:: SUPPLIED PASSAGE
Anthony Fauci tells Britons ‘don’t despair, don’t give up’
US infectious diseases expert tells Britons in midst of second nationwide lockdown that new vaccines mean ‘the end is in sight’.
Anthony Fauci is confident Denmark’s new mink coronavirus variant will not have any impact on vaccines in development, predicting there will be “three or four immediate vaccines” made available soon to deal with the COVID-19 pandemic.
Dr Fauci, the director of the United States National Institute of Allergy and Infectious Diseases, told Britons currently in the midst of a harsh second nationwide lockdown that “the end is in sight, don’t despair and please don’t give up”, anticipating that soon-to-be-released results from the Moderna phase three vaccine trials will be as promising as the Pfizer BioNTech vaccine, which showed 90 per cent efficacy.
Another vaccine, the Russian-backed Sputnik V, has shown 92 per cent efficacy. The Oxford AstraZeneca team will within weeks also report phase three results of its candidate vaccine, which will be made available to Australians.
Dr Fauci said when he was made aware of the mink mutation of COVID-19, known as Cluster-5, “you pay attention, you can’t blow it off”.
In an address to Chatham House in London, Dr Fauci said his team looked at the binding sites of the mink mutation, where the spike protein binds to the Ace 2 receptor, after Denmark researchers raised fears a week ago that it could impact on vaccine efficacy and the United Kingdom immediately banned any incoming passengers and freight from Denmark.
Such was the initial concern the Danish government passed a new law to cull all 17 million mink in Denmark and implemented a lockdown in the north of the country to stop the spread of the mink mutation.
“It doesn’t appear at this point that the mutation identified in minks is going to have an impact on vaccines and vaccine-induced response,” Dr Fauci said.
::::
§ TASK GOAL
Please carry on the news article about Anthony Fauci and the Danish mink variant, picking up right after its last sentence.
:: LISTED RECORDS
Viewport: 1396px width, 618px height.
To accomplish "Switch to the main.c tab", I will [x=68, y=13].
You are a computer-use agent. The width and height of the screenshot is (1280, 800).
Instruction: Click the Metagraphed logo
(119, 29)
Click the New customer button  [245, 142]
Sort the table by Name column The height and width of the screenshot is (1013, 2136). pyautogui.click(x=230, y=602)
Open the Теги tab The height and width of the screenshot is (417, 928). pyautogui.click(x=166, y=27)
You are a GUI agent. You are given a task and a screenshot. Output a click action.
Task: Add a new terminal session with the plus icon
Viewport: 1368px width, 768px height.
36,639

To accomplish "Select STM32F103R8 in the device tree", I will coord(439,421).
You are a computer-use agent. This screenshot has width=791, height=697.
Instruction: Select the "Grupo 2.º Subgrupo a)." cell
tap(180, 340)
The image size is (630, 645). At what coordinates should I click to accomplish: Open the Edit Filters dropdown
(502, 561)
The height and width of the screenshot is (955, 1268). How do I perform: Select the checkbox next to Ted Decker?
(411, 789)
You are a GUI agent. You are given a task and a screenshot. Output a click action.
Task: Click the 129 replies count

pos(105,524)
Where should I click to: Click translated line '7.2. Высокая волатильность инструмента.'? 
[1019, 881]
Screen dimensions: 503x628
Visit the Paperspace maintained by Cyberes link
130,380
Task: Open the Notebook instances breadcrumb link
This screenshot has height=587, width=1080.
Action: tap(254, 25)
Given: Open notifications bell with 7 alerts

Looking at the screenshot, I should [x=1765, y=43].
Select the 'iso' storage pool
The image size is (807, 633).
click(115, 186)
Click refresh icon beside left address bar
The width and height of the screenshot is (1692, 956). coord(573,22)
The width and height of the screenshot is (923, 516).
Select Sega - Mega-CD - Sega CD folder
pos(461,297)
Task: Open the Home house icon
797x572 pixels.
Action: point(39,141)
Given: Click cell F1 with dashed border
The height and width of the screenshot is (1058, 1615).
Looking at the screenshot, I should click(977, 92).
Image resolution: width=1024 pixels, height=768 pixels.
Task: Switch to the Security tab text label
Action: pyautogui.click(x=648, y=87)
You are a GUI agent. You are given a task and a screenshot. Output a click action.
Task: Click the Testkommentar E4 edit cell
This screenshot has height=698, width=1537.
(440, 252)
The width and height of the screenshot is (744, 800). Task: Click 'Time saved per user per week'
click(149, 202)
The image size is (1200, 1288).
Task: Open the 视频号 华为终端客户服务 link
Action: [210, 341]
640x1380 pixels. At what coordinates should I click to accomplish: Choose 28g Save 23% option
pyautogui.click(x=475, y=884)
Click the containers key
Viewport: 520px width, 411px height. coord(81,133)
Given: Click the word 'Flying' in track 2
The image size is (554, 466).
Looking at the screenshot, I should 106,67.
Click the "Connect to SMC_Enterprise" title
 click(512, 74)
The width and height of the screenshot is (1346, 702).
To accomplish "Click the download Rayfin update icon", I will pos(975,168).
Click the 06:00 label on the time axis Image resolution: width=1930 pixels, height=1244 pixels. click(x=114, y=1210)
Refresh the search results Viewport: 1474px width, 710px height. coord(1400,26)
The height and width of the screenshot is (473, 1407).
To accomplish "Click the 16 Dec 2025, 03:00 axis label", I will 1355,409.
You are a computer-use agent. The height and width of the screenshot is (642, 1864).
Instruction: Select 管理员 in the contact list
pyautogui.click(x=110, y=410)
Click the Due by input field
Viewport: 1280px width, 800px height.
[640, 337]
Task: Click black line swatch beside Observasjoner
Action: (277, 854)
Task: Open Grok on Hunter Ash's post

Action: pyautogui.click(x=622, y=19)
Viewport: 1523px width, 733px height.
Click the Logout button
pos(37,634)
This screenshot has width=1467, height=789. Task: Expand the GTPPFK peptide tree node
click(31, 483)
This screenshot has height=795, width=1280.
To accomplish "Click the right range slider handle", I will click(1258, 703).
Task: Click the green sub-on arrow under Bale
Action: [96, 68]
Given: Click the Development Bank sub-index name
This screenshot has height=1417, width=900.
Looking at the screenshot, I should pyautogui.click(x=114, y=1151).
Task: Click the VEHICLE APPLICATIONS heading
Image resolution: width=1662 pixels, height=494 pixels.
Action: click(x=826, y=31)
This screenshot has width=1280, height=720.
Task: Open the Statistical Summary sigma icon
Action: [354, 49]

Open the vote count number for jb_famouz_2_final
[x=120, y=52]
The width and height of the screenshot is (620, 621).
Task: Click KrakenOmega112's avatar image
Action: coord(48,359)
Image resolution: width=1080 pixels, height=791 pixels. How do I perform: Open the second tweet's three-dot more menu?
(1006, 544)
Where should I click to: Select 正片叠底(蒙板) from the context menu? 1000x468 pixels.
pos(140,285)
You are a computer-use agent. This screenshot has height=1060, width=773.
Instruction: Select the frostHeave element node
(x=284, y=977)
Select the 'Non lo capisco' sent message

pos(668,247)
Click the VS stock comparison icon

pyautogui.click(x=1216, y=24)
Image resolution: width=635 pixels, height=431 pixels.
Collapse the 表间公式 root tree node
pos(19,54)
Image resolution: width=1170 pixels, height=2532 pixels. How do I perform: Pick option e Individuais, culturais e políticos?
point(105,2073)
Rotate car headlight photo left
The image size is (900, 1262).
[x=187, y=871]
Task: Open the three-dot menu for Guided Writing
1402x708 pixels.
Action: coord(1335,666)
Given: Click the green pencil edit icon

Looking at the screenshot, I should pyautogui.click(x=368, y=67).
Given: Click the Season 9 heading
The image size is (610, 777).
::::
§ TASK RESPONSE
“It might impact on monoclonal antibodies against the virus, but we don’t know yet; at first cut it doesn’t look like a big problem for current vaccines to produce an immune response.”
Acknowledging Covid-fatigue, Dr Fauci said there was no appetite for lockdowns around the world, but warned with multiple vaccines on the horizon, “we have to hang on and double down on the public health measures”.
He criticised regional responses to the coronavirus, saying that what happened in one part of a country would influence what happens in other parts of the country, not just in the United States, but even when there were parts of the world acting independently.
“This is a respiratory transmittable disease, you can be damn sure (what happens in one part of the world) will happen in every other part of the world,” he said, adding that pain and suffering was common to everyone in a pandemic.
“No one country can look at the rest and say ‘I am in great shape, I am on my own and to heck with you’; we are really in this together. We can stop this by pulling together, to have solidarity.”
Dr Fauci, who turns 80 on Christmas Eve, warned that COVID-19 would not be eradicated. In his 36 years with the National Institute, he said he had been through viruses like HIV, ebola, the pandemic flu, and he was doing the same things now “to get my arms around this (COVID-19) outbreak and to put it to rest.”
“We are not eradicating it, I doubt we will eradicate it, the plan is to maintain control over it chronically, it becomes endemic, it’s not going to be a pandemic as vaccines will turn that around.”
He also believed that vaccines may only work for a year or two as the history of other coronaviruses like the common cold show infections of 15 to 30 per cent a year and that revaccination would be required “intermittently”.
“(The history of the common cold) tells us the durability of immunity is not of the scale of measles, which is lifelong — (immunity to COVID-19) is definitely finite, it will be measured in a year or two, not 30 years.”
In the meantime he said the world needed more therapies and antiviral treatments to treat the earliest symptoms of the disease and stop hospitalisations. He said therapies such as the corticosteroid dexamethasone and antiviral remdesivir have helped people late in the course of coronavirus, even when on ventilators requiring oxygen, and there were promising developments with monoclonal antibodies.
Dr Fauci, who describes himself as a “realist, but also an idealist” said his faith in the goodness of people would prevail over the “politicised division and anti-science aggression” he had faced in recent months.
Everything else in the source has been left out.